** Opening Provided entries block **
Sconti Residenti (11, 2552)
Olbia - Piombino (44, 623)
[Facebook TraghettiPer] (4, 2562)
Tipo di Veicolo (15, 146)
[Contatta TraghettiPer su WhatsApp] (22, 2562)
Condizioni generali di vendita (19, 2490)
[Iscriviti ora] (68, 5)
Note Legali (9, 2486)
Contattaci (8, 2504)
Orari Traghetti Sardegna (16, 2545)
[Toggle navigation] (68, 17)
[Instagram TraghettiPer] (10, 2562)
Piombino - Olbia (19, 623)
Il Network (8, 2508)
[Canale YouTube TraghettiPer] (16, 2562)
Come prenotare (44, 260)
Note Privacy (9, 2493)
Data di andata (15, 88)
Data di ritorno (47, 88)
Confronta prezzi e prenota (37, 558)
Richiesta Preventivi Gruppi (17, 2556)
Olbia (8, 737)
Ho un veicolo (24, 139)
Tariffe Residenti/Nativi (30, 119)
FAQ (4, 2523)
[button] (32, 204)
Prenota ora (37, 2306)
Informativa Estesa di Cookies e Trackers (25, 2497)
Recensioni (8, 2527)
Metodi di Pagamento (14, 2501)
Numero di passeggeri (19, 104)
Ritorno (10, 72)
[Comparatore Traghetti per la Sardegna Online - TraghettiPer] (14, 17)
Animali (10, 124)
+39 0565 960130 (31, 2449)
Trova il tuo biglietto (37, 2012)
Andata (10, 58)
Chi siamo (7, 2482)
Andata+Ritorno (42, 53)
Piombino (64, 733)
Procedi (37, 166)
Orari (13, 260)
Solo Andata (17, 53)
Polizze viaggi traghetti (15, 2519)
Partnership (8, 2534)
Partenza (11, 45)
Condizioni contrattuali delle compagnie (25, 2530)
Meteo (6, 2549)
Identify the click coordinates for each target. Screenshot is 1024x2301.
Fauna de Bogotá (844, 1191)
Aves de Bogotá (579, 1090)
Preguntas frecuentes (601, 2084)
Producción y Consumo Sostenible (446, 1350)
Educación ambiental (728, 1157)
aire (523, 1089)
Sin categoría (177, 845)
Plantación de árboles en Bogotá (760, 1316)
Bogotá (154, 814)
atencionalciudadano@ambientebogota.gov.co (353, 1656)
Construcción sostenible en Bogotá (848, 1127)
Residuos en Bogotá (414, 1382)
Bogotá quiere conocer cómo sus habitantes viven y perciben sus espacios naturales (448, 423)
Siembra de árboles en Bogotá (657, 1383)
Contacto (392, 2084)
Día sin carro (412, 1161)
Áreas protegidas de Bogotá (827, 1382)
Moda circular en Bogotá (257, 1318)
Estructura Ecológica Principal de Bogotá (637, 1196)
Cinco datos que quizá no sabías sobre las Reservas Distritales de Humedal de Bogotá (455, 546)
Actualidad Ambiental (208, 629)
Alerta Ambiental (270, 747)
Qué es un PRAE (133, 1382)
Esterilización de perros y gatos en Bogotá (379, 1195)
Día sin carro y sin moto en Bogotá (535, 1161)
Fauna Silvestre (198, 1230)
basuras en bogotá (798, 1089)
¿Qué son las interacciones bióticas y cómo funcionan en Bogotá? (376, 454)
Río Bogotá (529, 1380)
** Closing Provided entries block **
■ Work request: The complete listing is to be repeated word for word.

■ Solution to the problem:
Sconti Residenti (11, 2552)
Olbia - Piombino (44, 623)
[Facebook TraghettiPer] (4, 2562)
Tipo di Veicolo (15, 146)
[Contatta TraghettiPer su WhatsApp] (22, 2562)
Condizioni generali di vendita (19, 2490)
[Iscriviti ora] (68, 5)
Note Legali (9, 2486)
Contattaci (8, 2504)
Orari Traghetti Sardegna (16, 2545)
[Toggle navigation] (68, 17)
[Instagram TraghettiPer] (10, 2562)
Piombino - Olbia (19, 623)
Il Network (8, 2508)
[Canale YouTube TraghettiPer] (16, 2562)
Come prenotare (44, 260)
Note Privacy (9, 2493)
Data di andata (15, 88)
Data di ritorno (47, 88)
Confronta prezzi e prenota (37, 558)
Richiesta Preventivi Gruppi (17, 2556)
Olbia (8, 737)
Ho un veicolo (24, 139)
Tariffe Residenti/Nativi (30, 119)
FAQ (4, 2523)
[button] (32, 204)
Prenota ora (37, 2306)
Informativa Estesa di Cookies e Trackers (25, 2497)
Recensioni (8, 2527)
Metodi di Pagamento (14, 2501)
Numero di passeggeri (19, 104)
Ritorno (10, 72)
[Comparatore Traghetti per la Sardegna Online - TraghettiPer] (14, 17)
Animali (10, 124)
+39 0565 960130 (31, 2449)
Trova il tuo biglietto (37, 2012)
Andata (10, 58)
Chi siamo (7, 2482)
Andata+Ritorno (42, 53)
Piombino (64, 733)
Procedi (37, 166)
Orari (13, 260)
Solo Andata (17, 53)
Polizze viaggi traghetti (15, 2519)
Partnership (8, 2534)
Partenza (11, 45)
Condizioni contrattuali delle compagnie (25, 2530)
Meteo (6, 2549)
Identify the click coordinates for each target. Screenshot is 1024x2301.
Fauna de Bogotá (844, 1191)
Aves de Bogotá (579, 1090)
Preguntas frecuentes (601, 2084)
Producción y Consumo Sostenible (446, 1350)
Educación ambiental (728, 1157)
aire (523, 1089)
Sin categoría (177, 845)
Plantación de árboles en Bogotá (760, 1316)
Bogotá (154, 814)
atencionalciudadano@ambientebogota.gov.co (353, 1656)
Construcción sostenible en Bogotá (848, 1127)
Residuos en Bogotá (414, 1382)
Bogotá quiere conocer cómo sus habitantes viven y perciben sus espacios naturales (448, 423)
Siembra de árboles en Bogotá (657, 1383)
Contacto (392, 2084)
Día sin carro (412, 1161)
Áreas protegidas de Bogotá (827, 1382)
Moda circular en Bogotá (257, 1318)
Estructura Ecológica Principal de Bogotá (637, 1196)
Cinco datos que quizá no sabías sobre las Reservas Distritales de Humedal de Bogotá (455, 546)
Actualidad Ambiental (208, 629)
Alerta Ambiental (270, 747)
Qué es un PRAE (133, 1382)
Esterilización de perros y gatos en Bogotá (379, 1195)
Día sin carro y sin moto en Bogotá (535, 1161)
Fauna Silvestre (198, 1230)
basuras en bogotá (798, 1089)
¿Qué son las interacciones bióticas y cómo funcionan en Bogotá? (376, 454)
Río Bogotá (529, 1380)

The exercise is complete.